Copy/Paste text not displaying certain letters

I am not sure if this is an issue with DT or my mac, but when I copy text from a pdf that is opened in the DT pdf viewer and then paste it into an annotation document (or any rtf file), some letters are not translating. For example, effectively is coming out as e"ectively. Do you know of anyway to solve this? It has been going on since before the last update.

I suggest you convert the PDF to plain text and check the underlying text.

Thanks for the reply. What would I check for in the underlying text and what would I do to fix the issue for other pdfs? I don’t want to convert all of my pdfs to plain text, and this happens across many files.

You said it pasted e"ectively, so I’d suggest looking for that.

This script copies plain text of one selected record

-- Copy plain text 

tell application id "DNtp"
	try
		set theRecords to selected records
		if theRecords = {} or (count theRecords) > 1 then error "Please select one record."
		
		set theRecord to item 1 of theRecords
		set theText to plain text of theRecord
		set the clipboard to theText
		display notification "Copied"
		return theText
		
	on error error_message number error_number
		if the error_number is not -128 then display alert "DEVONthink" message error_message as warning
		return
	end try
end tell

It’s been a while since I read it but maybe you’ll find good info in this thread.

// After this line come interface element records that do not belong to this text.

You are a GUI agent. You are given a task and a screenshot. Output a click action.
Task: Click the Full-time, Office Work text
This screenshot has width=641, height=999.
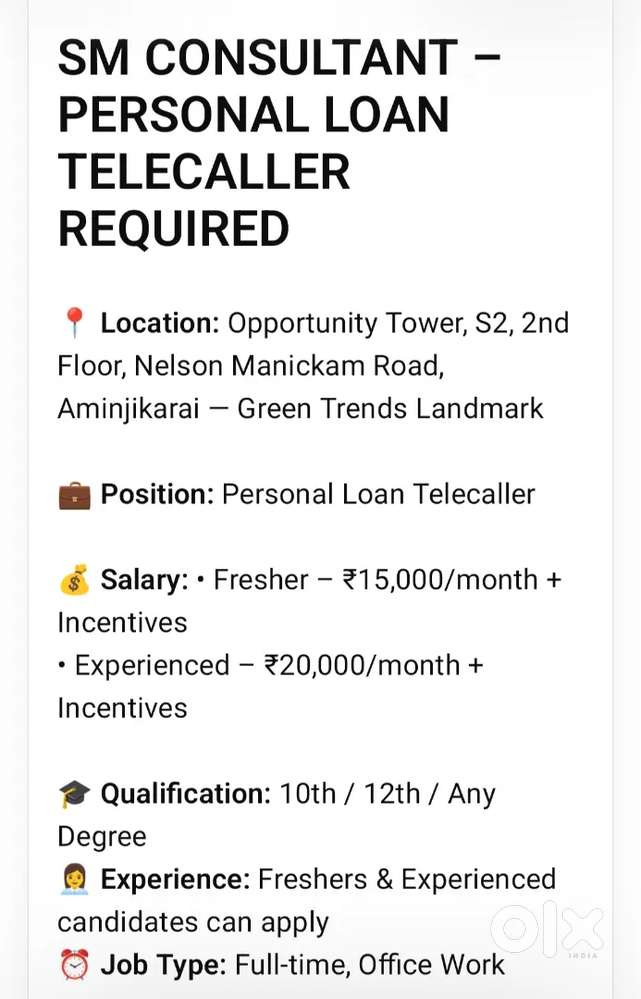point(370,965)
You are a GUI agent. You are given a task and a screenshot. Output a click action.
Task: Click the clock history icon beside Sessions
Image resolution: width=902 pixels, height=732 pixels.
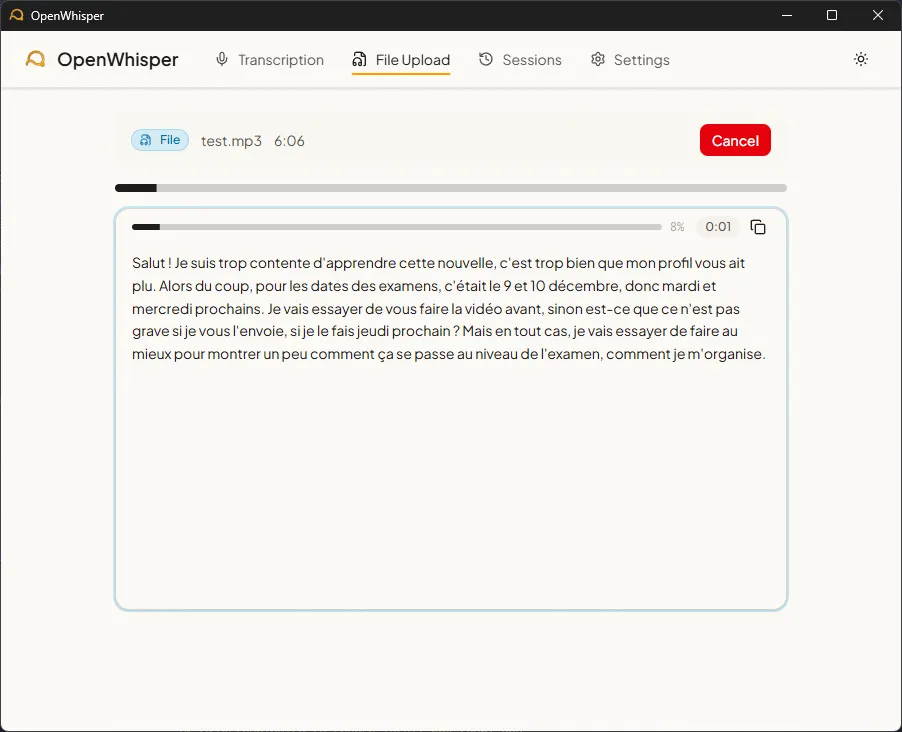(x=486, y=60)
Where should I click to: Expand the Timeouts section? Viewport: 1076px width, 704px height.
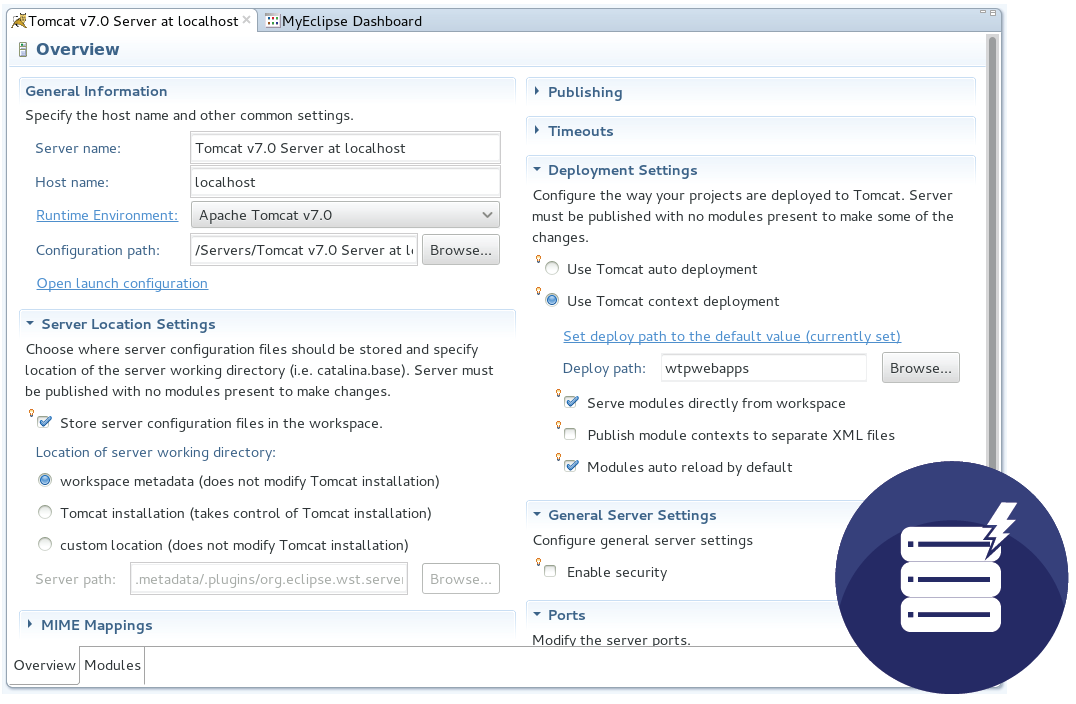click(580, 131)
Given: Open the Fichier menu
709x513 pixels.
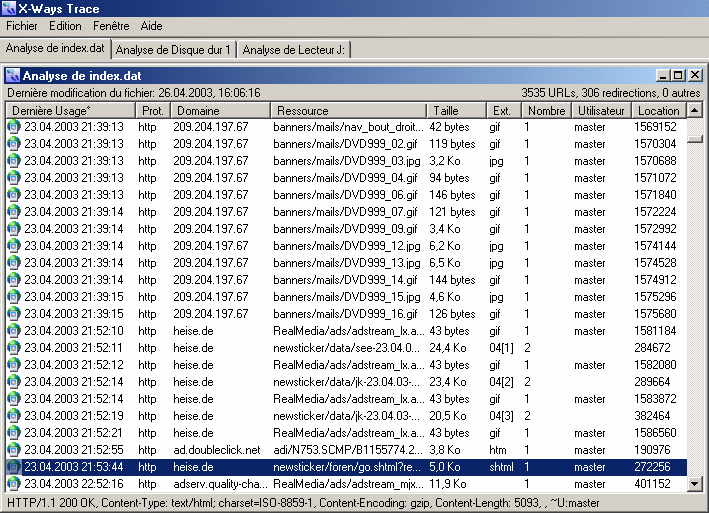Looking at the screenshot, I should click(21, 26).
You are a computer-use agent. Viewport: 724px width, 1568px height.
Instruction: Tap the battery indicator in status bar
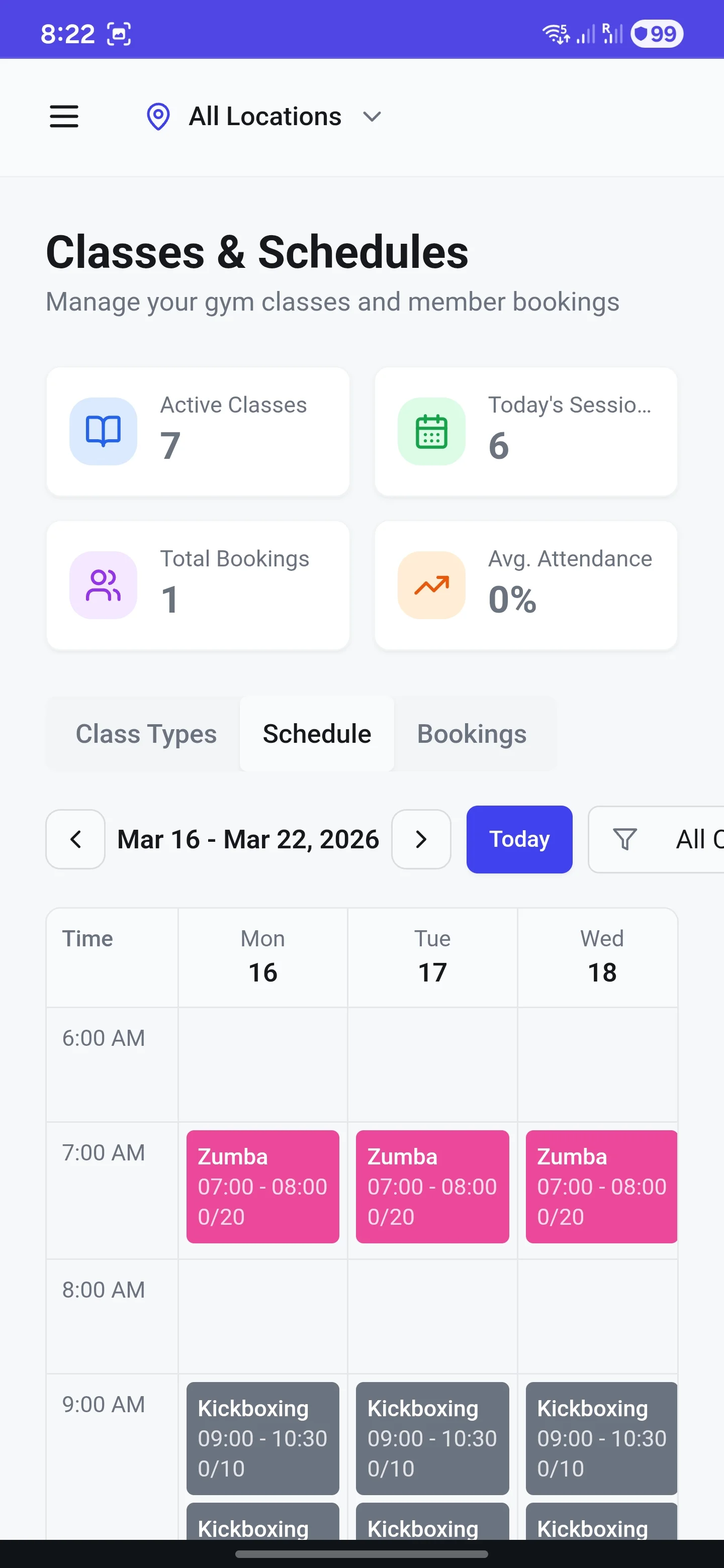(657, 34)
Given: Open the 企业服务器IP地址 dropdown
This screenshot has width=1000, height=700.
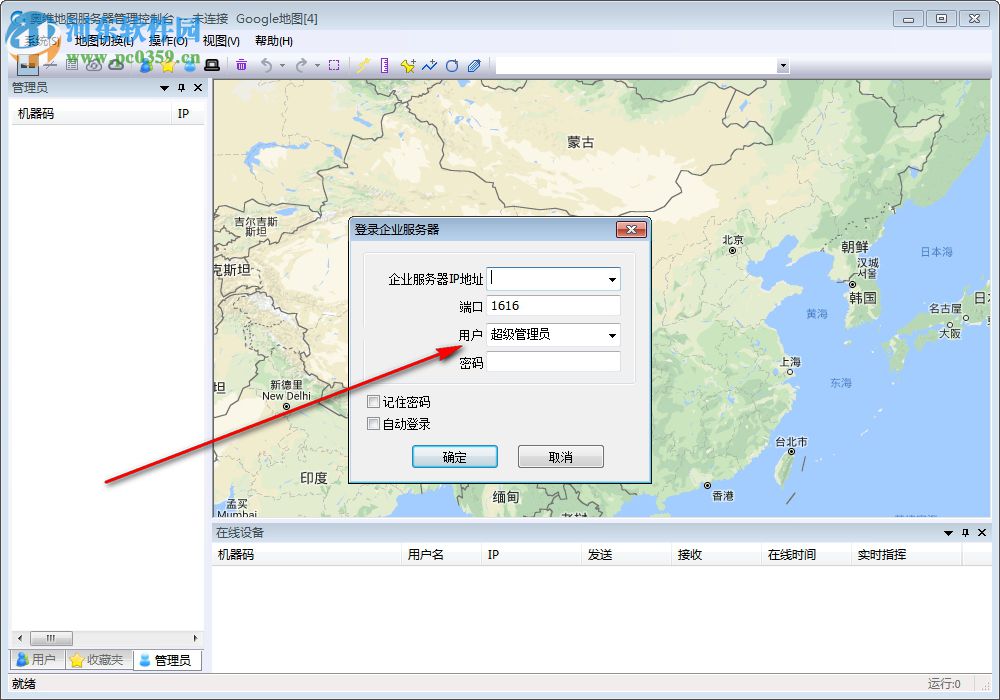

There is no need for a script in this situation.
Data > Convert > to Plain Text and checking the generated file is sufficient.

Yes, when I convert to plain text, the errors are in the plain text document. For example ’ di#cult’, ‘de!nition’, ‘di"erent’, ‘$ood’, ‘!eld’ (field). I find it odd that it is replacing the f with different symbols, and in some cases, replacing ‘fi’ (in field). Is this just a problem with certain pdfs? I don’t know much about plain text conversion.

I now understand why it is coming up recently, as I recently started using the paste to plain text command as my default paste option. It generally works well, so I didn’t connect it.

Basically that means that the text layer of your PDF contains these errors; it is that layer from which the text is copied when you copy & paste. Typically what will have happened is that either the PDF (e.g., compression, resolution, text size) or OCR engine are of inferior quality and so letters are not correctly recognised. The only solution is to re-OCR, assuming that the OCR engine was the problem. If the PDF itself is of low quality, there is basically no solution.

I have seen cases of intentional errors in text layers, intended presumably as a cheap watermark or copy protection. Performing OCR can help in these cases too.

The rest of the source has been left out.